Fig. 5. CKG helps to prioritize alternative treatments.

a, Re-analysis of Doll et al. resulted in more than 300 significantly regulated proteins differentially expressed in uracal carcinoma, and the analysis was then extended to prioritize candidate drug targets and treatments. b, Simplified representation of the major steps included in the extended downstream analysis. The pipeline mined the CKG database to identify upregulated proteins known to be linked to the studied disease, found inhibitory drugs for these proteins, retrieved reported side effects and ultimately identified possible combinations of the prioritized drugs based on co-mentioning in scientific literature. A Jupyter notebook with the complete analysis pipeline to prioritize candidate treatments can be found in notebooks/reporting, with the name Urachal Carcinoma Case Study.ipynb. LC–MS/MS, liquid chromatography with tandem mass spectrometry.

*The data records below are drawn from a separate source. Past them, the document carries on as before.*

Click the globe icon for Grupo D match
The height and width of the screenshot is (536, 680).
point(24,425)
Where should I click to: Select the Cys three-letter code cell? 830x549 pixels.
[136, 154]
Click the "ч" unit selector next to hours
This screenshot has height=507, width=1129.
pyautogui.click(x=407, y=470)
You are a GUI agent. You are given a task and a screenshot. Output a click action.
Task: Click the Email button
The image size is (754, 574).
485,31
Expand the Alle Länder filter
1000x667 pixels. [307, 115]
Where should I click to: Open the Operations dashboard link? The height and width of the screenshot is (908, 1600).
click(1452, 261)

Fig. 6. Vision of CKG’s deployment.

a, Reports and notebooks in local graphs can readily be shared to replicate analyses, thereby contributing to reproducible science. b, Aggregating data and knowledge of multiple projects from different groups within a community would allow direct and deep project comparison and lead to increasingly more robust and powerful analysis and knowledge generation. c, To protect the sensitive nature of healthcare data and still allow researchers to train models and learn from the data, the CKG could be implemented as a protected graph using federated learning. EHR, electronic health record.